FIG. 8 shows an illustrative screen shot of an entry point into a 3-D space in which the present semantic zoom is utilized;

FIGS. 9-16 are various illustrative screens that show aspects of the present 3-D semantic zoom;

FIG. 17 shows how a user may back up along a path in a 3-D space and then navigate along a new path;

FIG. 18 is an illustrative screen that shows a destination along the new path;

FIG. 19 shows the portable media player when docked in a docking station that is operatively coupled to a PC and where the PC is connected to a media content delivery service over a network such as the Internet;

FIG. 20 is a simplified block diagram that shows various functional components of an illustrative example of a portable media player; and

FIG. 21 is a simplified block diagram that shows various physical components of an illustrative example of a portable media player.

Like reference numerals indicate like elements in the drawings. Elements are not drawn to scale unless otherwise indicated.

Items listed in a dataset
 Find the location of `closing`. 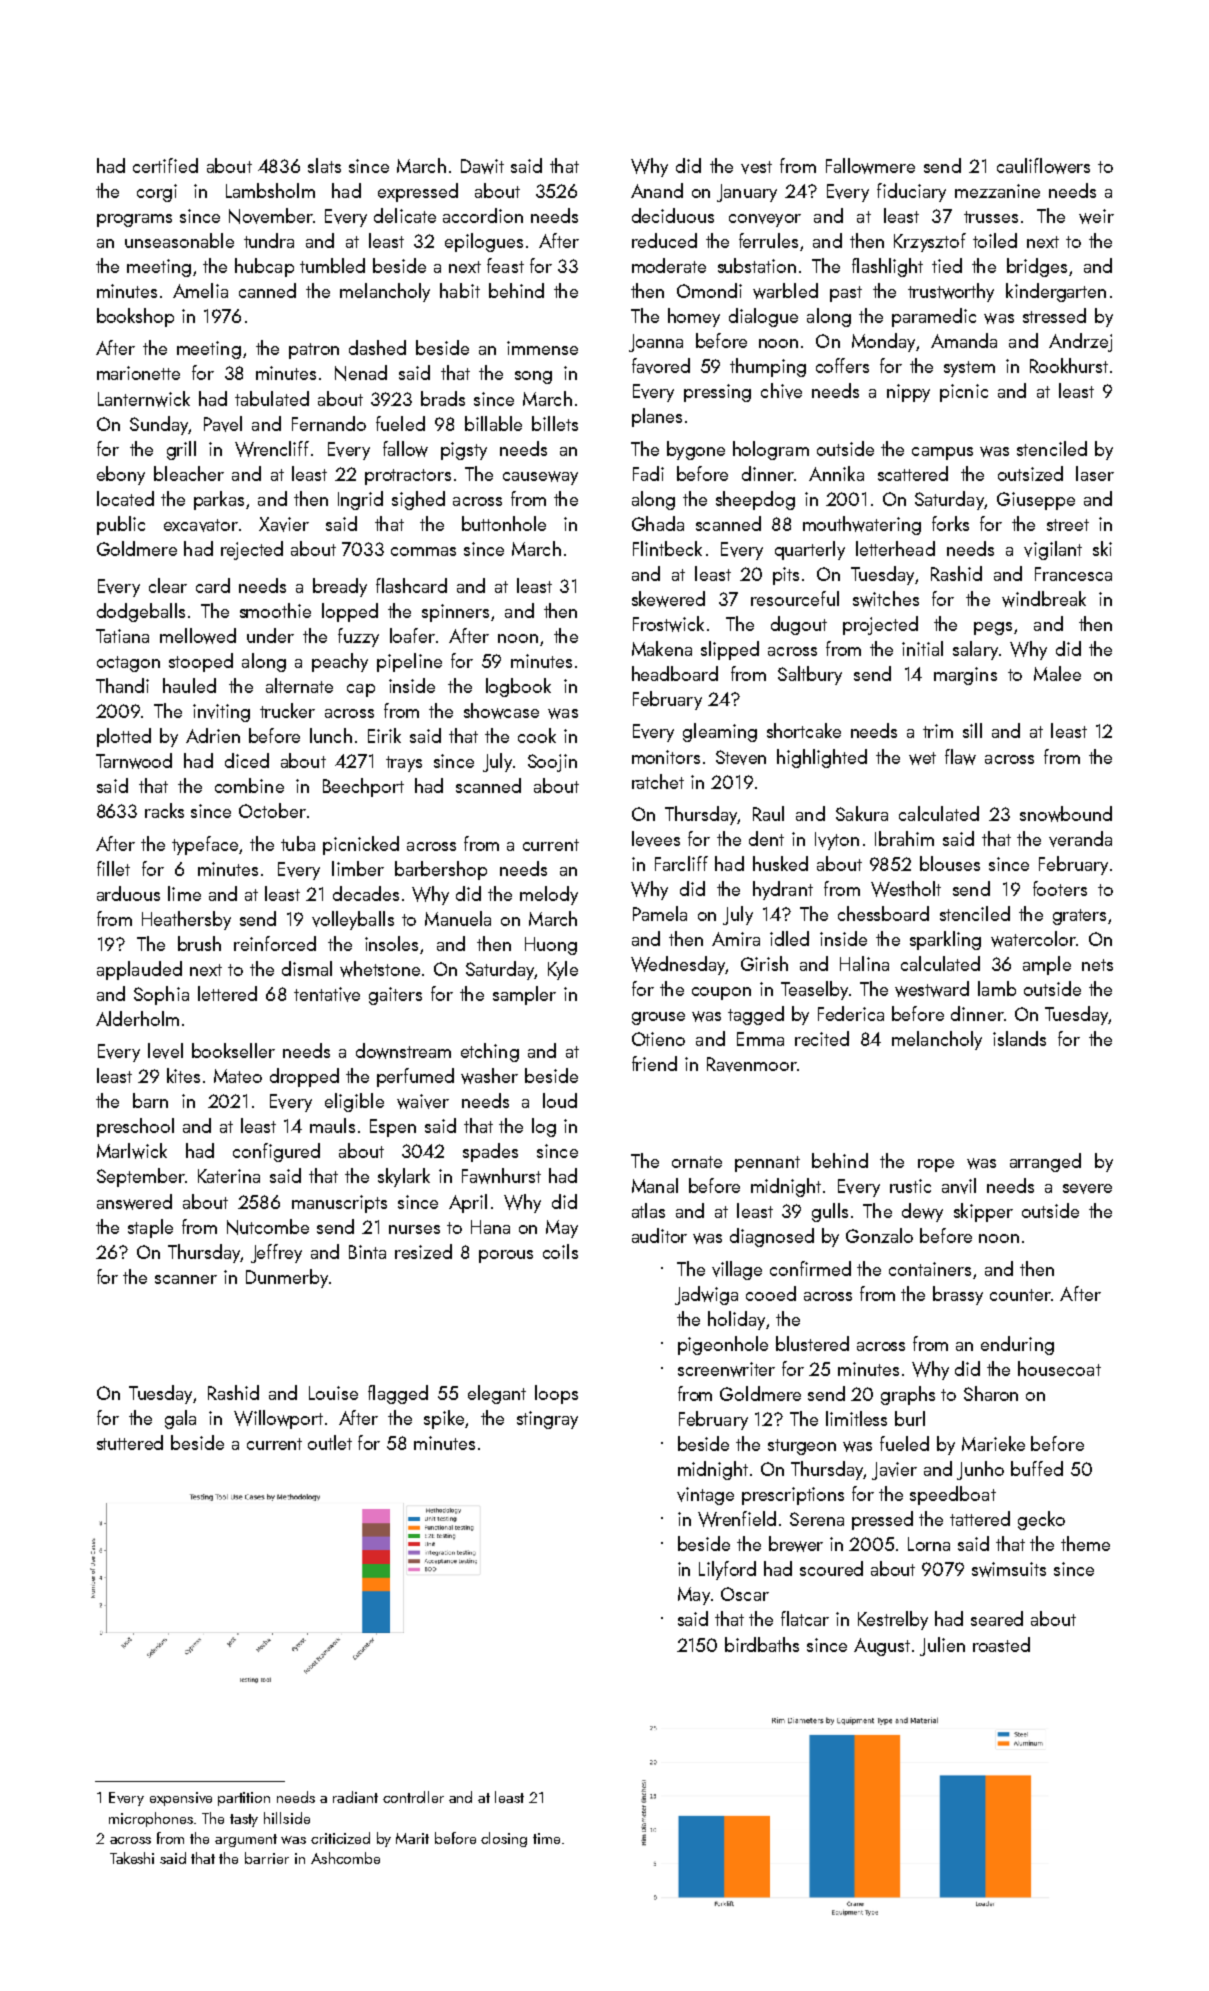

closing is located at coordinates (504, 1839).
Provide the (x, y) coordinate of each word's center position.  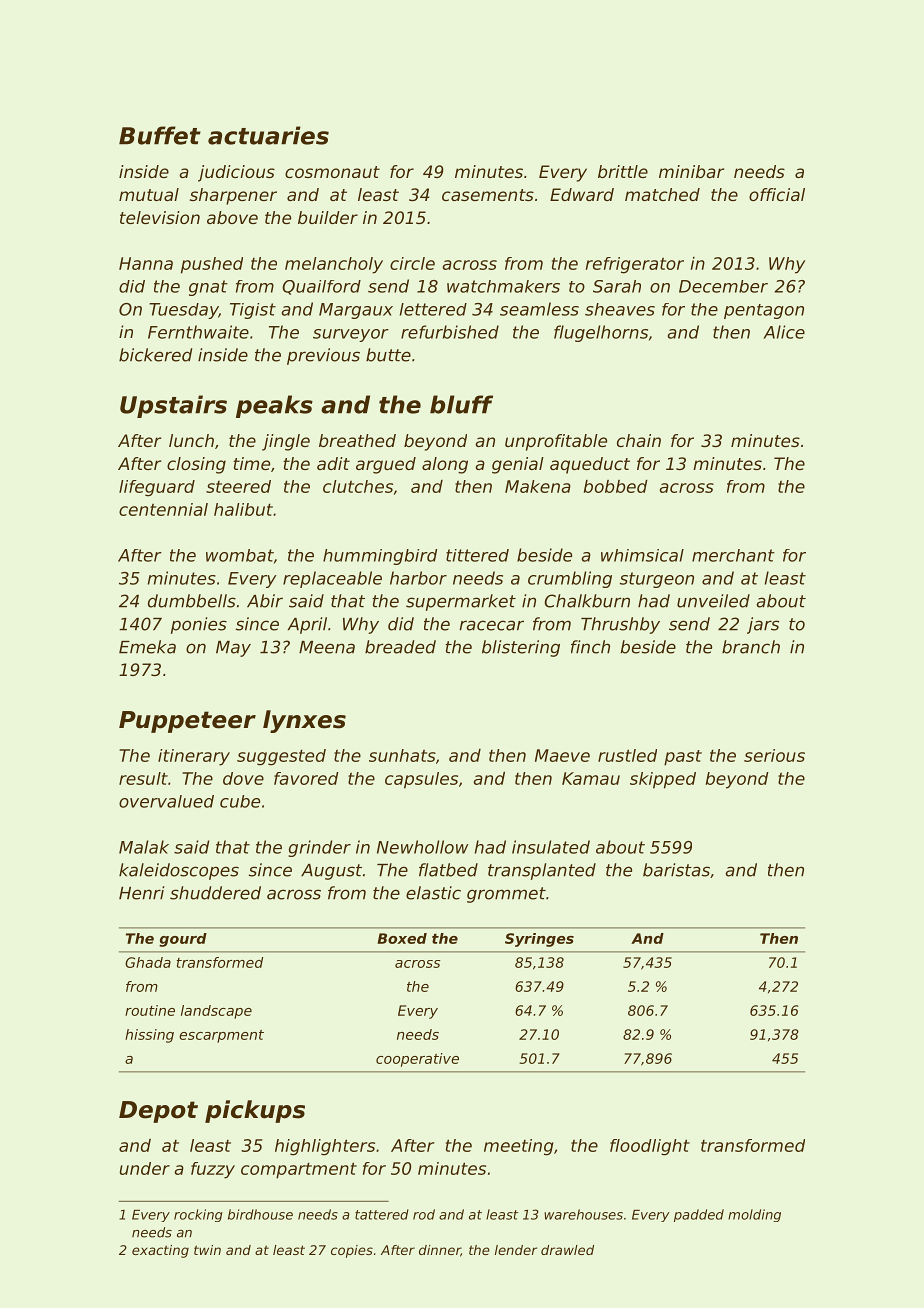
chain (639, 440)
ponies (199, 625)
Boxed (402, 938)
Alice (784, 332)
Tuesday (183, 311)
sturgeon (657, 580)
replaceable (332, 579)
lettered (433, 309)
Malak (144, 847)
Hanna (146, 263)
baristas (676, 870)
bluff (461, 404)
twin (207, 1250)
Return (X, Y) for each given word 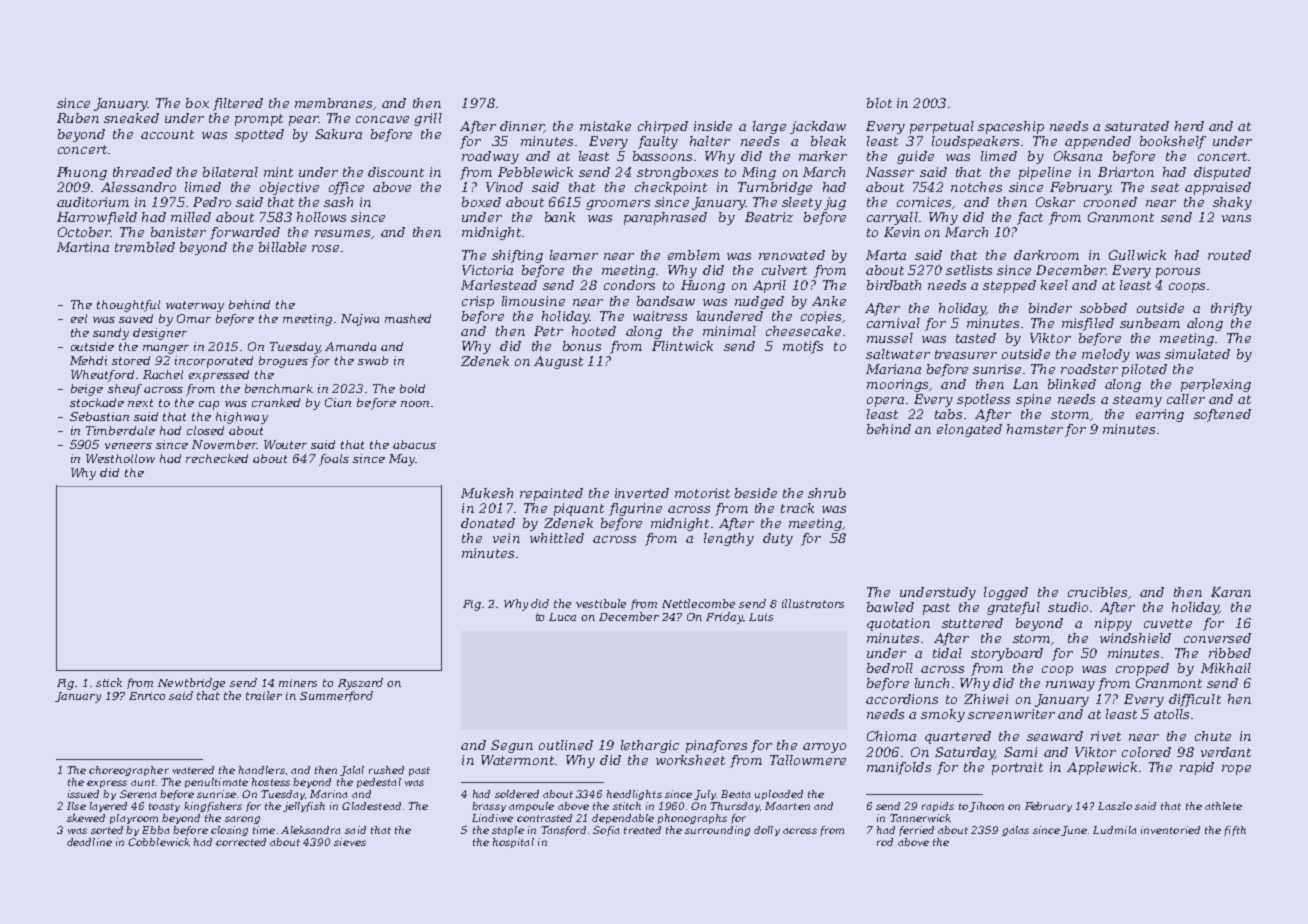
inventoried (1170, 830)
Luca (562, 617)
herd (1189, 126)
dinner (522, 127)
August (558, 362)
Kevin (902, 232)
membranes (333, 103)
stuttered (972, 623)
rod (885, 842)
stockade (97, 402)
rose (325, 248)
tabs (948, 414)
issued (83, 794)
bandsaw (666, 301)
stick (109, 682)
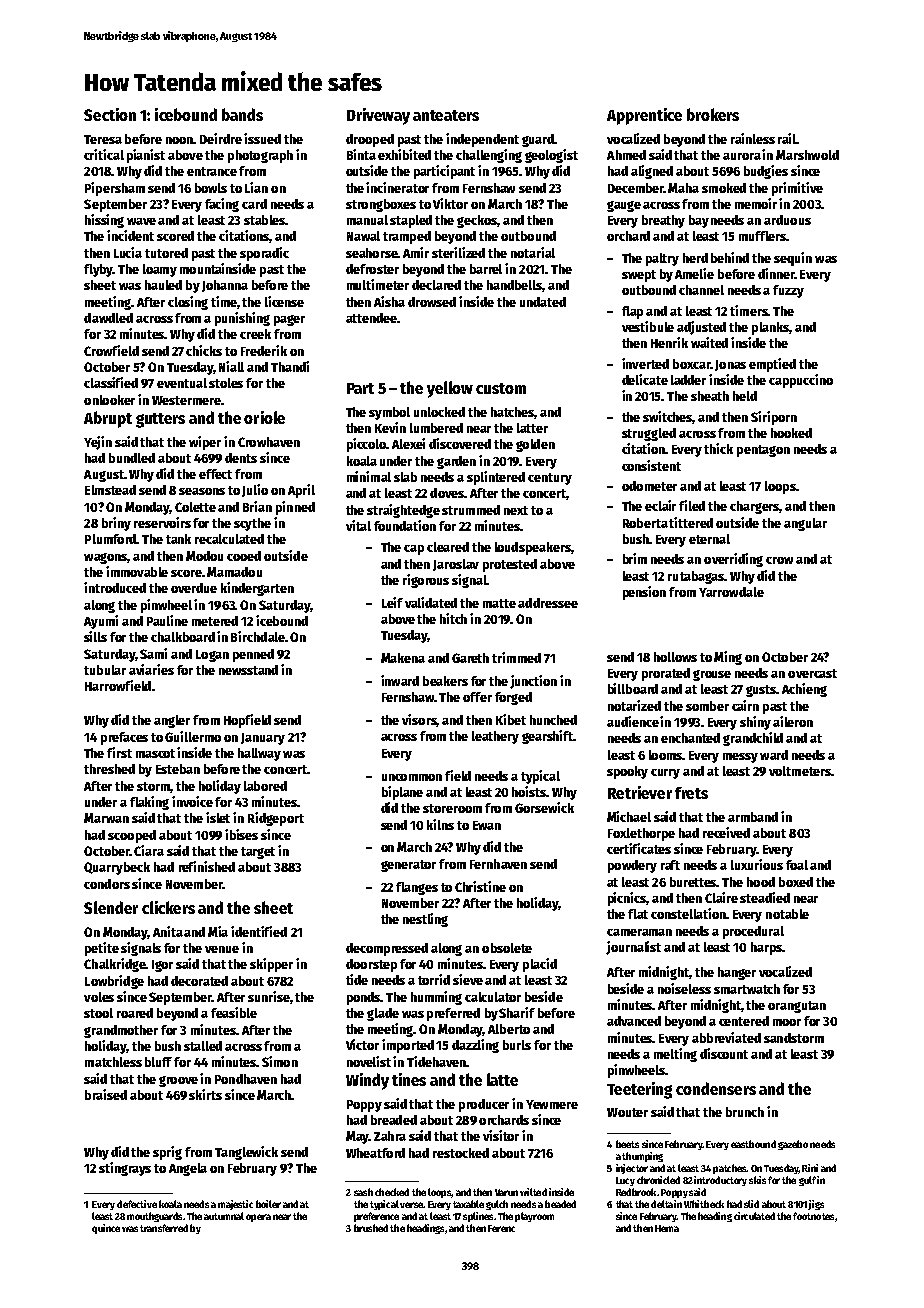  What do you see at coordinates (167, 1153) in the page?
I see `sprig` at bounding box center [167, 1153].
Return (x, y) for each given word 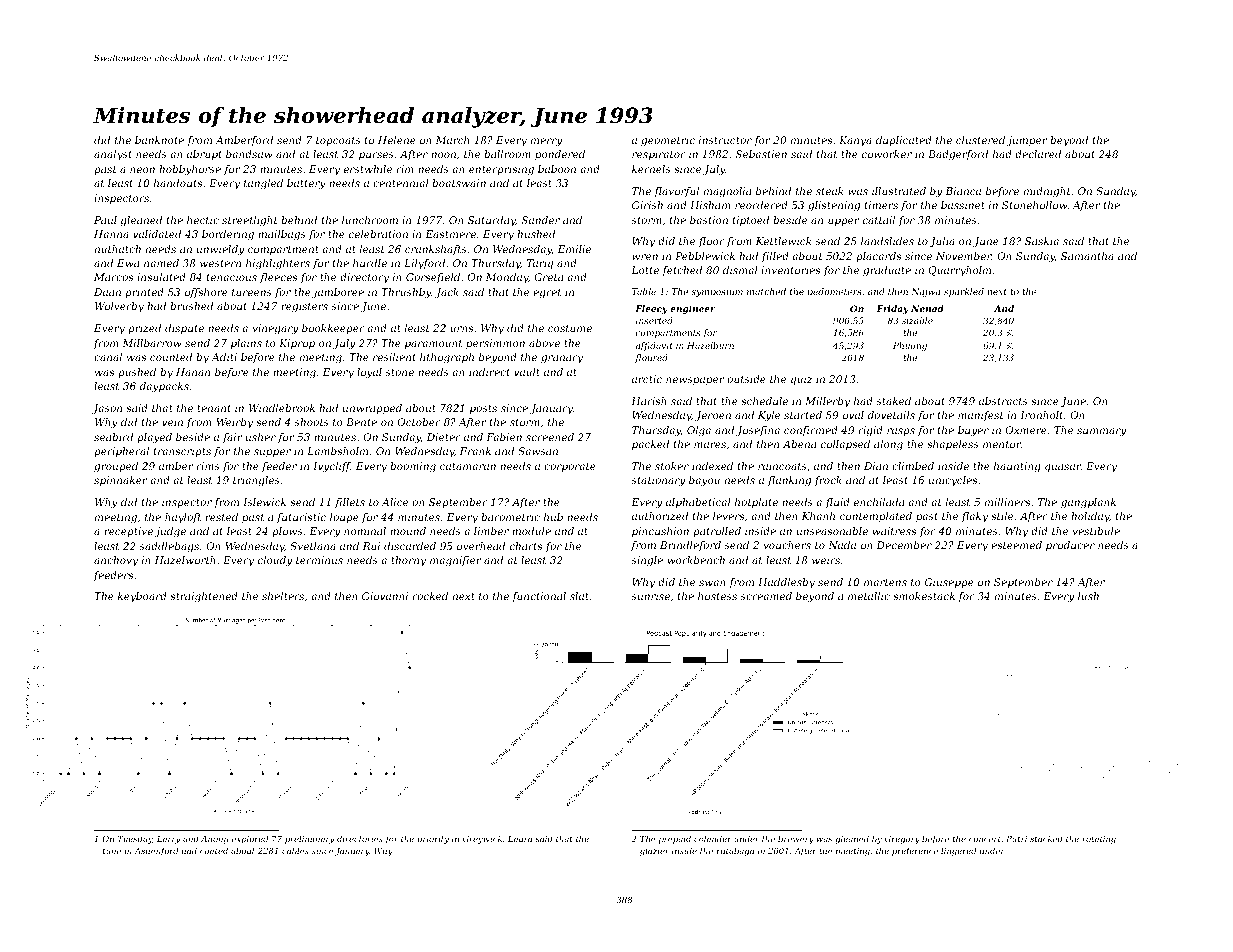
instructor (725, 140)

* **Work instructions**
Reproduce word for word the passage of the figure descriptions above that opens with "FIG. 18 is an" and closes with "unless otherwise indicated.".

* **Result for this task**
FIG. 18 is an illustrative screen that shows a destination along the new path;

FIG. 19 shows the portable media player when docked in a docking station that is operatively coupled to a PC and where the PC is connected to a media content delivery service over a network such as the Internet;

FIG. 20 is a simplified block diagram that shows various functional components of an illustrative example of a portable media player; and

FIG. 21 is a simplified block diagram that shows various physical components of an illustrative example of a portable media player.

Like reference numerals indicate like elements in the drawings. Elements are not drawn to scale unless otherwise indicated.